The syntax of CSLED is shown in Fig. 4. A CSLED specification (denoted by \(\mathcal {S}\)) consists of a list of definitions (denoted by \(\mathcal {D}\)). The three kinds of definitions are for tokens (denoted by \(\mathcal {T}\)), fields (denoted by \(\mathcal {F}\)) and classes (denoted by \(\mathcal {K}\)). Every definition is bound to a unique identifier where \( tid \), \( fid \) and \( kid \) represents the identifiers of tokens, fields and classes, respectively.

Tokens represent consecutive segments of bytes and are the basic elements for forming instructions. They are necessary for distinguishing the same sequence of bytes with different interpretations. Their definitions have the form (n) where n must be divisible by 8 which denotes a token of n-bits or n/8 bytes. Definitions of fields have the form \( tid \texttt {(} n_1:n_2\texttt {)} \) which denotes a field occupying the \(n_2\)-th to \(n_1\)-th bits in the token \( tid \).

Classes represent specific types of components. They play a central role in the specifications by accurately capturing the component-based abstraction we discussed in Sect. 2.1. A class consists of a collection of branches (denoted by \(\mathcal {B}\)) each of which denotes a possible form of components in the class. Definitions of branches have the form \(\texttt {constr} \; cid \;[ aid ]\;(\mathcal {P})\) where \( cid \) is a unique identifier for the branch (denoting a constructor) and \([ aid ]\) is a list of \( fid \) or \( kid \) denoting the sub-components or fields for constructing a component (i.e., the arguments to the constructor). These arguments capture the nested structures of components where a bigger component may be constructed from smaller ones or basic fields.

A branch is associated with a single pattern \(\mathcal {P}\).
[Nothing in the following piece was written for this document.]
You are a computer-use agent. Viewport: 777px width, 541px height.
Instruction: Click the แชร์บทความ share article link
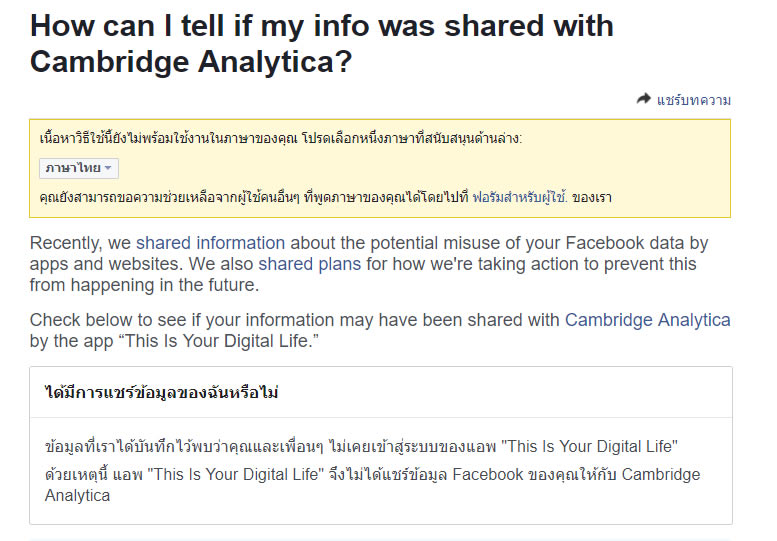coord(693,100)
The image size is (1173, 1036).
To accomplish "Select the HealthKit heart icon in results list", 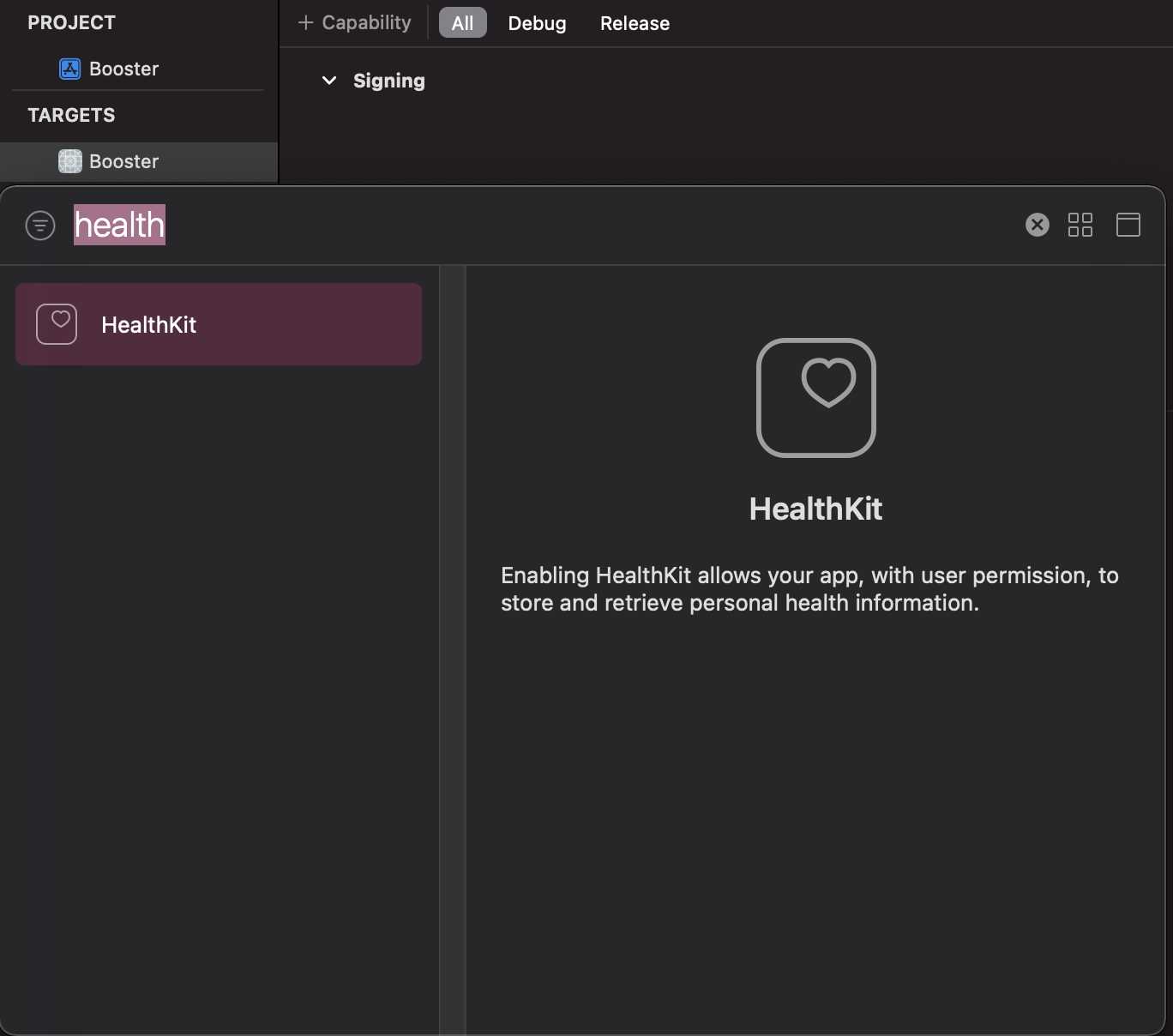I will pyautogui.click(x=56, y=323).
A pattern plays two roles: it determines the types of a sequence of tokens that concretely forms components of this branch, and it describes a relation between these tokens (and their fields) with the abstract arguments of the branch. This relation essentially encodes the bijection between the abstract and binary forms of components in this branch.

At the top-most level, \(\mathcal {P}\) is a sequence of judgments (denoted by \(\mathcal {J}\)) separated by \(\texttt {;}\), such that \(\mathcal {J}_1\texttt {;} \ldots \texttt {;} \mathcal {J}_n\) matches a sequence of tokens concretely represented by a bit string l if and only if \(l = l_1 ++ l_2 ++ \ldots ++ l_n\) and \(\mathcal {J}_i\) matches \(l_i\) for \(1 \le i \le n\). This sequential pattern is enough for relating abstract and binary forms of components when each \(\mathcal {J}_i\) (and \(l_i\)) corresponds to a single (sub-)component. However, according to the discussion in Sect. 2.1, components may be interleaved with each other and \(\mathcal {J}_i\) may correspond to multiple components. Therefore, a judgment is a conjunction of atomic patterns (denoted by \(\mathcal {A}\)) each of which matches an interleaved component. In case there is no interleaving, a judgment reduces to a single atomic pattern.

An atomic pattern has two forms: \(\texttt {cls} \;\%{i} \) for relating a sequence of tokens to the i-th argument in \([ aid ]\) of the corresponding branch which must be a class, and \(\mathcal {O}\) for relating tokens to field arguments in \([ aid ]\) and for further constraining the fields of these tokens. The \(\mathcal {O}\) patterns are called basic patterns. Among them \(\epsilon \texttt {:} tid \) matches any token of type \( tid \); \( fid = n \) (\( fid \not = n \)) matches a token with the field fid whose value is (is not) the constant n; similar to \(\texttt {cls} \;\%{i} \), \(\texttt {fld} \;\%{i} \) relates the i-th argument in \([ aid ]\) of the branch which must be a field to the concrete value of the field in the matching token. The last two cases of basic patterns indicate that arbitrary sequencing and interleaving of basic patterns are allowed. Despite such free interleaving, a basic pattern can only match with sequences of tokens of the same length and of a unique type because we require that \( \mathcal {O}_1\;\texttt { \& } \;\mathcal {O}_2 \) be well-formed only if both \({\mathcal {O}_1}\) and \({\mathcal {O}_2}\) match sequences of tokens with the same type. Therefore, basic patterns have the same expressiveness as SLED specifications in their normalized forms [15].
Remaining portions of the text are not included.